In the end, though, it was the neutralizer, not the dictator, who advanced. Gauff hit her serve five m.p.h. slower, had 12 fewer winners and six more double faults, and wasn’t as smooth or as penetrating from the forehand side. But she was the one who served up a bagel in the second set, and won the match 3-6, 6-0, 6-3.

“I thought I served better in the second and third set, got more first serves in,” she said of how she turned it around, “Overall I think just trying to put her on the back foot and not me being on the back foot.”

Gauff won the way she has always won. By running, by making fewer errors (22 to Baptiste’s 38), by attacking with her backhand, by understanding that her 70th-ranked opponent wasn’t likely to sustain her early high level for the entire match. Gauff had six double faults, but she still ended up winning 83 percent of her first-serve points. And at 30-30 late in the third, trying to hold onto serve and close it out, Gauff finished the rally with an inside-out forehand winner of her own. Her game will always have its unorthodoxies, but she has her own proven formula for winning.

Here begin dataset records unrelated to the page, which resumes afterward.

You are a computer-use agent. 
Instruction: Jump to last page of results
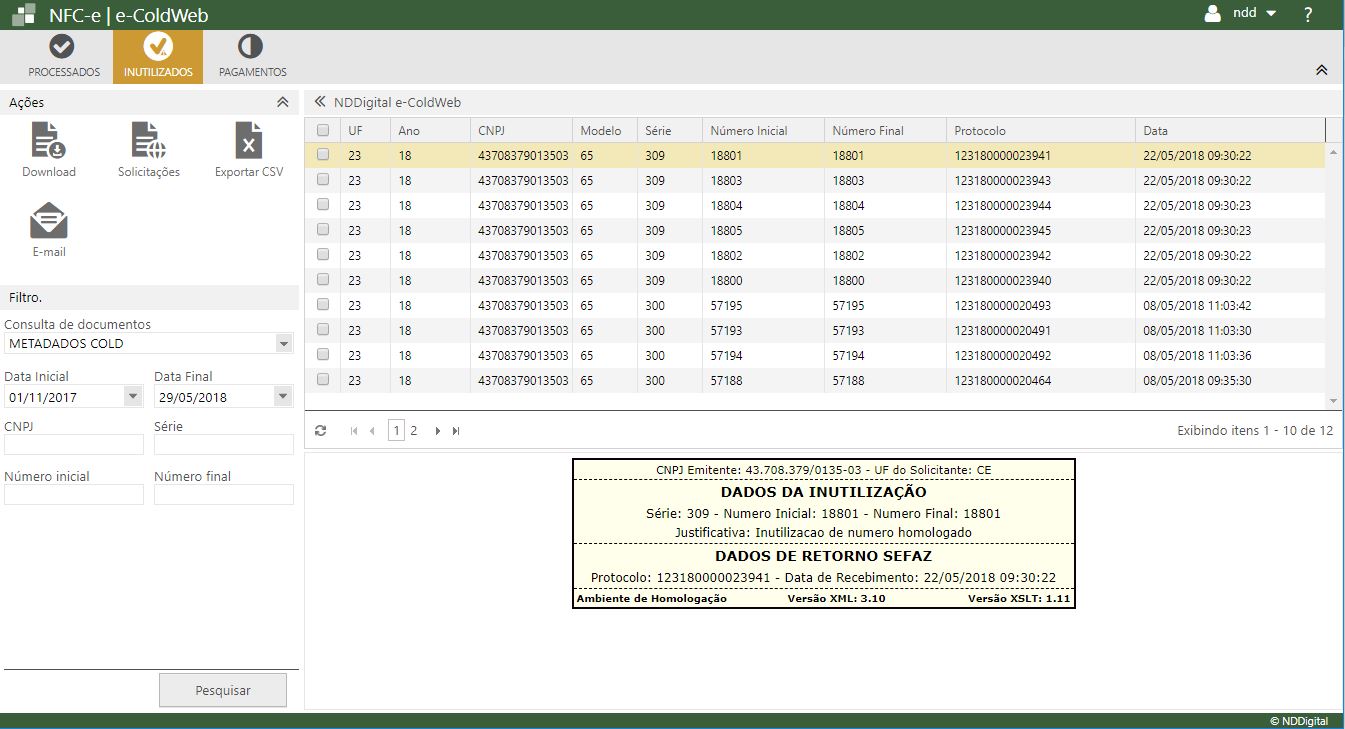[456, 431]
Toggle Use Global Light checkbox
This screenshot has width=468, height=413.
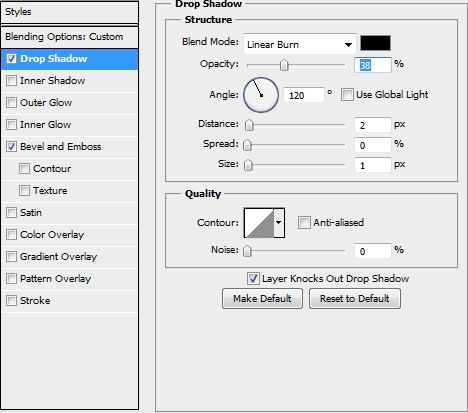coord(347,95)
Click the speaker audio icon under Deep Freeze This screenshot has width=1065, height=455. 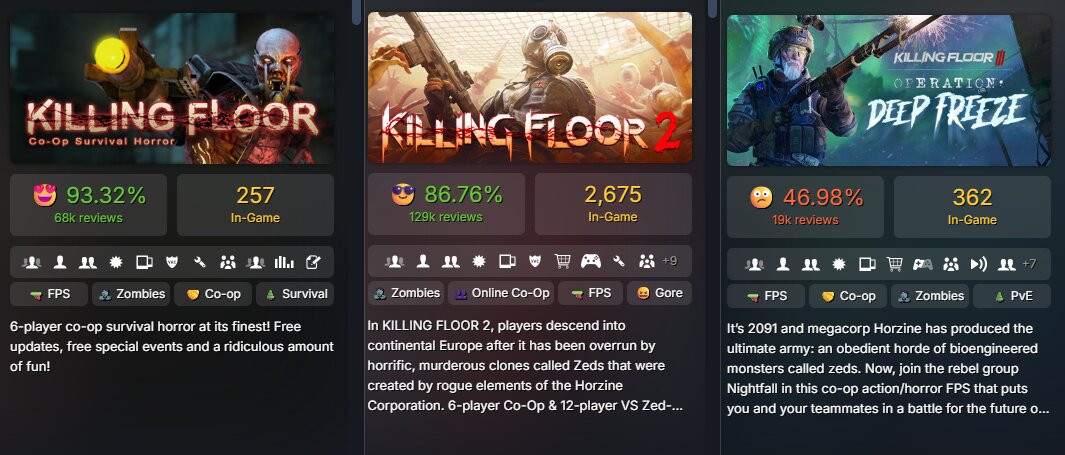click(x=978, y=264)
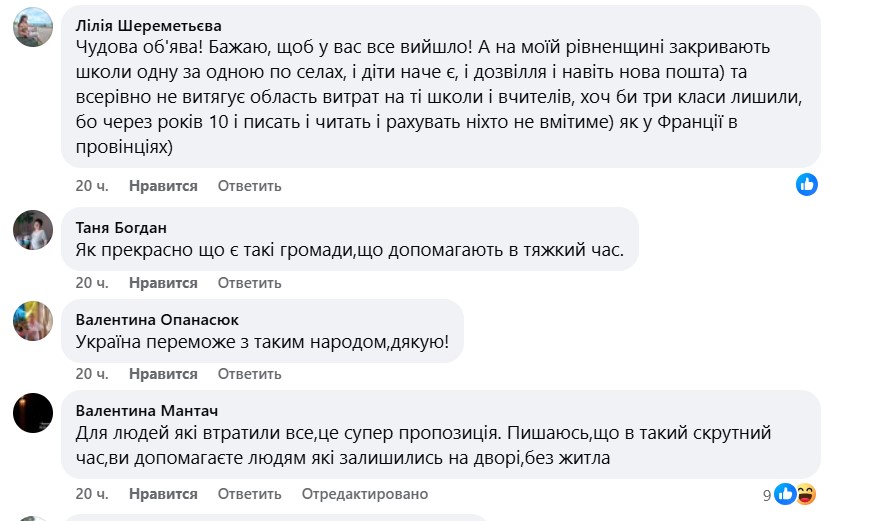Click Ответить under Таня Богдан's comment
The height and width of the screenshot is (521, 872).
249,282
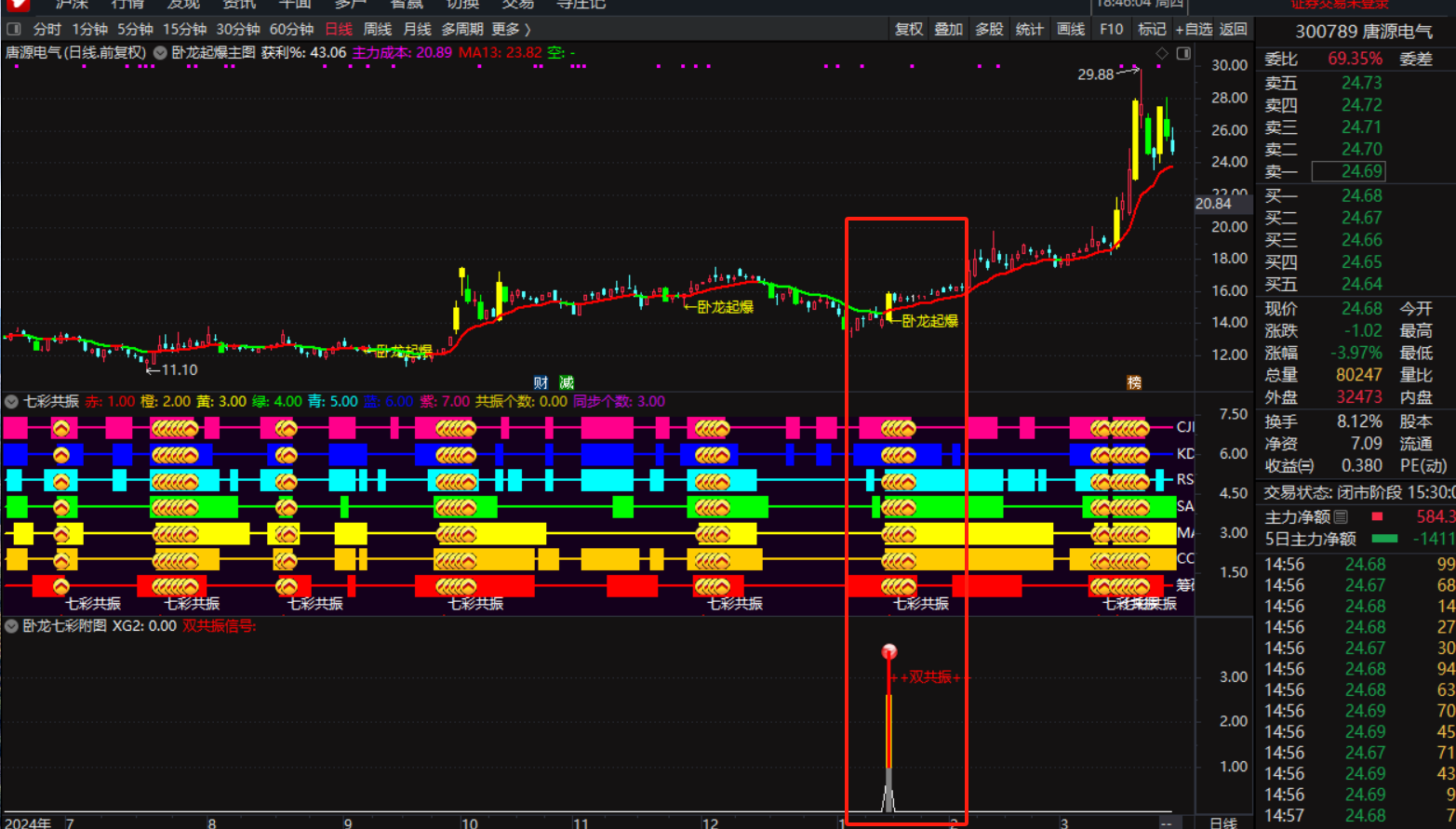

None of that, of course, is going to put an end to the intense scrutiny that her game has undergone over the past six months. Few shots by a top player have been as discussed and dissected as meticulously as Gauff’s serve. And it doesn’t end there. Once she puts her serve in, all eyes go to her sometimes-funky forehand. Finally, when the match is over, she has to give the press an update on how her game felt today.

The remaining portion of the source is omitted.